• _Task description_:
For each line below that contains the word "screenshot", make a copy.
=== Input data ===
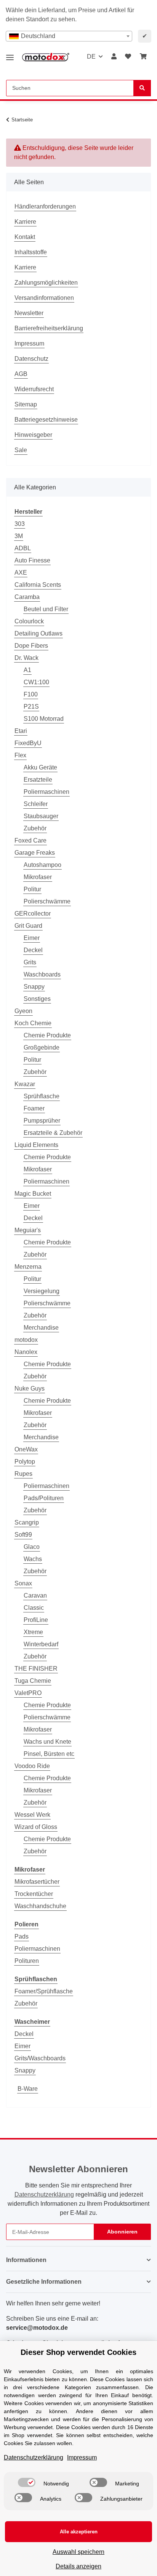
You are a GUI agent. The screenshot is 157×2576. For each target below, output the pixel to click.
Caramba (27, 597)
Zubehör (35, 828)
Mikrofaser (38, 877)
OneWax (26, 1449)
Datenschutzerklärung (44, 2194)
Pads (21, 1936)
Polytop (24, 1461)
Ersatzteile (38, 779)
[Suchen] (142, 88)
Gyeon (23, 1011)
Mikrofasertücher (36, 1881)
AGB (20, 374)
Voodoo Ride (32, 1766)
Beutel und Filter (46, 609)
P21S (31, 706)
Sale (20, 450)
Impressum (29, 343)
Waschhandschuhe (40, 1906)
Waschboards (42, 974)
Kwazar (24, 1084)
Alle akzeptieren (79, 2532)
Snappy (34, 986)
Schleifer (36, 804)
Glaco (32, 1547)
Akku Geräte (40, 767)
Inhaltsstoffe (30, 252)
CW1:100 (36, 682)
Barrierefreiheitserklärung (48, 328)
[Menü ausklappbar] (10, 54)
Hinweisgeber (33, 435)
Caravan (35, 1595)
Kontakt (24, 237)
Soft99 (23, 1534)
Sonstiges (37, 999)
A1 (27, 670)
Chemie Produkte (47, 1035)
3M (18, 536)
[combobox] (69, 36)
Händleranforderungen (45, 206)
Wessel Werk (32, 1814)
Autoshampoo (42, 865)
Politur (32, 889)
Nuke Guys (29, 1388)
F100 (31, 694)
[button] (114, 56)
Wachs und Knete (47, 1741)
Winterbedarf (41, 1644)
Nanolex (25, 1352)
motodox (26, 1340)
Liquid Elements (36, 1145)
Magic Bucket (32, 1193)
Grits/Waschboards (40, 2058)
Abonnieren (122, 2232)
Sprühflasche (41, 1096)
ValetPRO (28, 1693)
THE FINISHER (36, 1668)
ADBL (22, 548)
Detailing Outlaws (38, 633)
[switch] (26, 2482)
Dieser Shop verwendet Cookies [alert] (78, 2352)
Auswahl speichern (78, 2552)
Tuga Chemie (32, 1681)
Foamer (34, 1108)
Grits (30, 962)
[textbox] (69, 36)
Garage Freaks (34, 852)
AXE (20, 572)
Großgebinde (41, 1047)
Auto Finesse (32, 560)
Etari (20, 731)
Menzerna (28, 1266)
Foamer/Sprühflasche (43, 1991)
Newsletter (28, 313)
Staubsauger (41, 816)
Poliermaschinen (46, 792)
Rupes (23, 1473)
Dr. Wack (26, 658)
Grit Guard (28, 925)
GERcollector (32, 913)
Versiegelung (41, 1291)
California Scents (37, 584)
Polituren (26, 1961)
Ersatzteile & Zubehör (53, 1132)
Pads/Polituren (44, 1498)
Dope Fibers (31, 645)
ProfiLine (36, 1620)
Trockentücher (33, 1894)
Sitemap (25, 404)
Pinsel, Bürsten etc (49, 1754)
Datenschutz (31, 358)
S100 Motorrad (44, 718)
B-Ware (28, 2088)
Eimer (32, 938)
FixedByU (28, 743)
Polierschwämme (47, 901)
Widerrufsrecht (34, 389)
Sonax (23, 1583)
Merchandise (41, 1327)
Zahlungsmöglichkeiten (46, 282)
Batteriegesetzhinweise (46, 419)
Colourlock (29, 621)
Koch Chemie (32, 1023)
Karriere (25, 221)
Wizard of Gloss (35, 1827)
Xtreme (33, 1632)
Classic (34, 1607)
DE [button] (91, 56)
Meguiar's (27, 1230)
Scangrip (26, 1522)
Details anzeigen (78, 2566)
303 (19, 524)
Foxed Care (30, 840)
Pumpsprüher (42, 1120)
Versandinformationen (44, 298)
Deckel (33, 950)
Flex (20, 755)
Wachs (33, 1559)
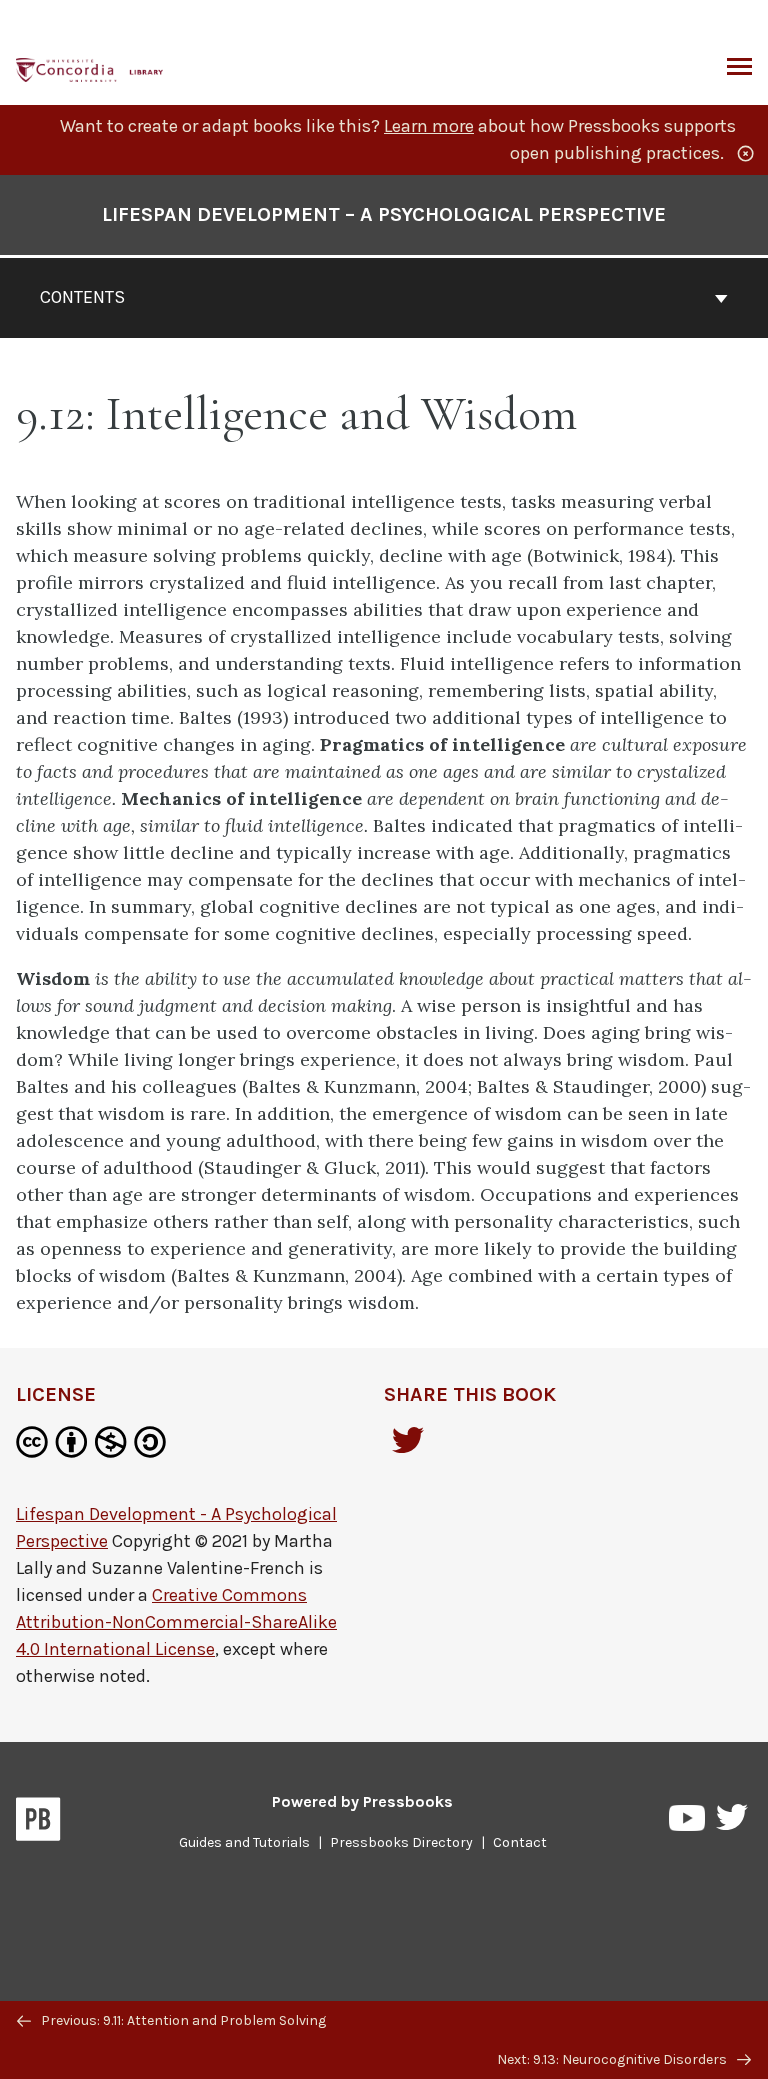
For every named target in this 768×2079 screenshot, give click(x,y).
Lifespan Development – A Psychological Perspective (384, 214)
===
• _Result of this task_:
You are a GUI agent. The screenshot is 157×2576. For each target below, output the pixel to click.
For every named target in this 768×2079 screenshot, give click(x,y).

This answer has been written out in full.